» REQUIREMENT:
Can you repeat the records word for word, starting at the line containing "Screen dimensions: 1206x540" and ending at the line containing "Action: tap(1108, 131)", with the pictures left out?

» DATA FOR THE TASK:

+--

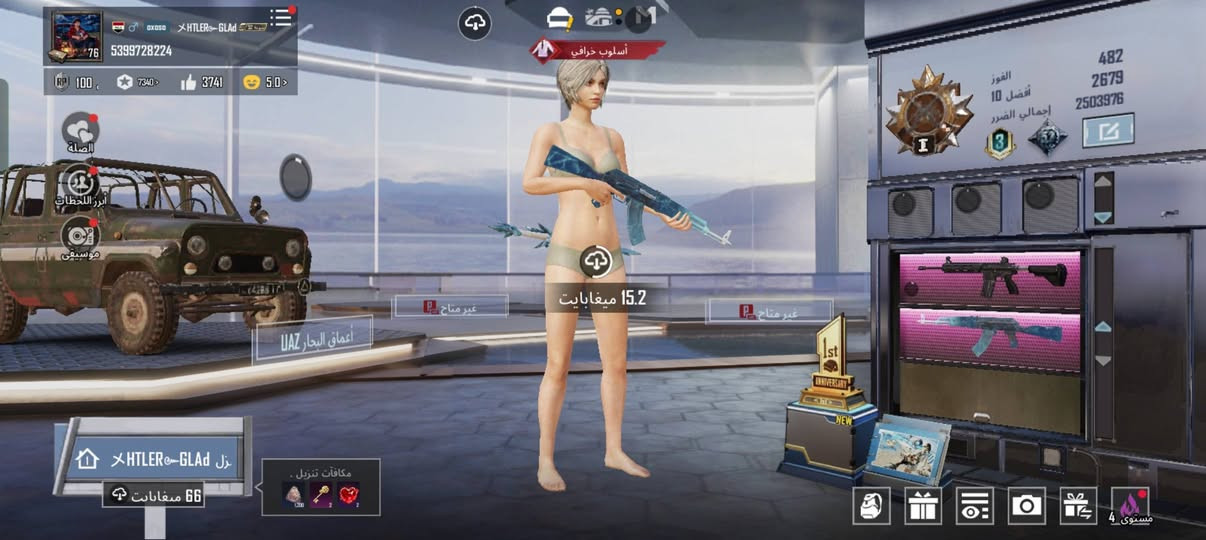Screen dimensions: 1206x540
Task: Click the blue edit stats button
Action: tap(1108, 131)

+--

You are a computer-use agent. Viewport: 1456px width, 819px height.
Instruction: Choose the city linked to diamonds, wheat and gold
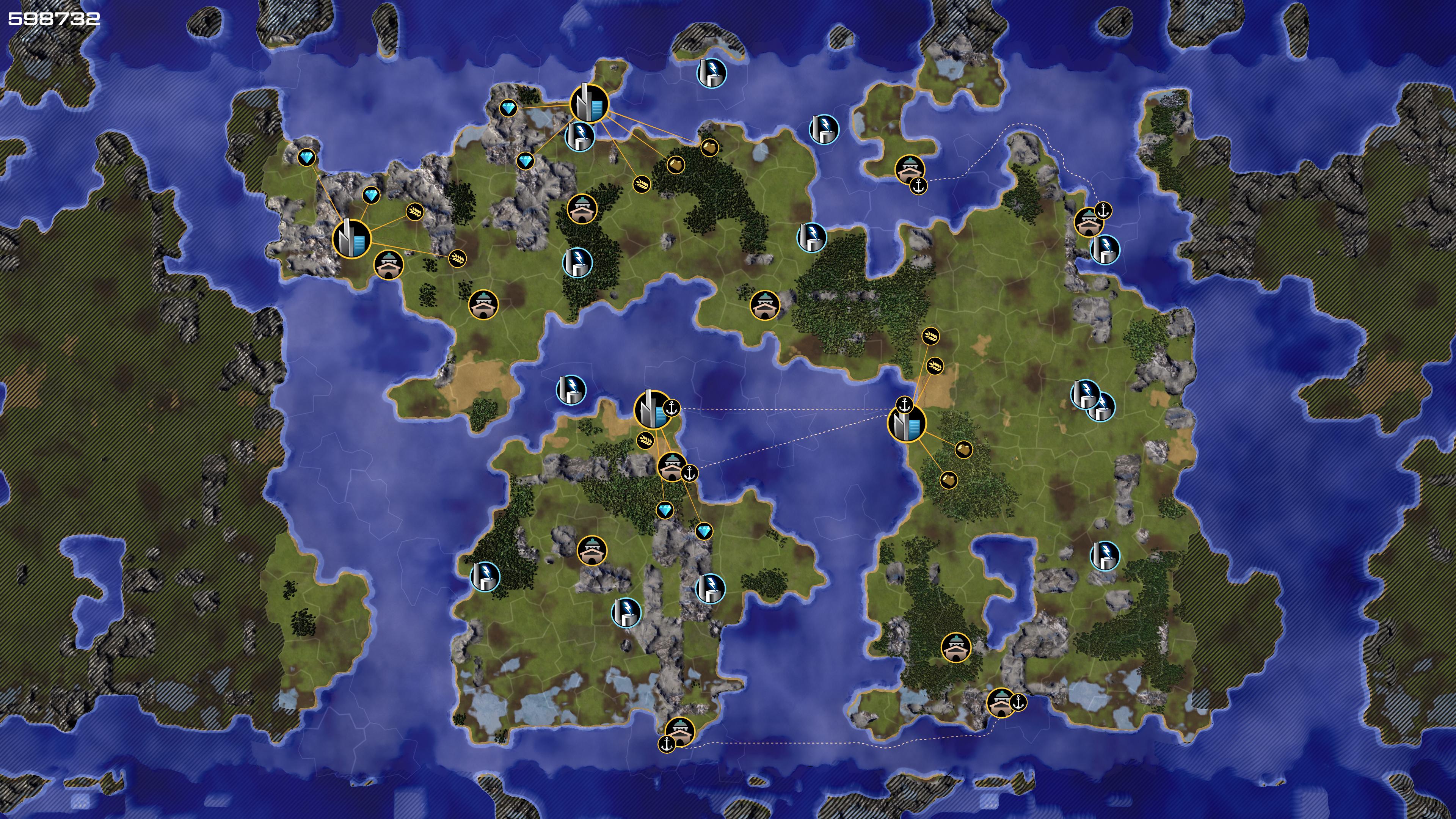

+--

» SOLUTION TO THIS TASK:
Screen dimensions: 1206x540
Task: Click the blue edit stats button
Action: tap(1108, 131)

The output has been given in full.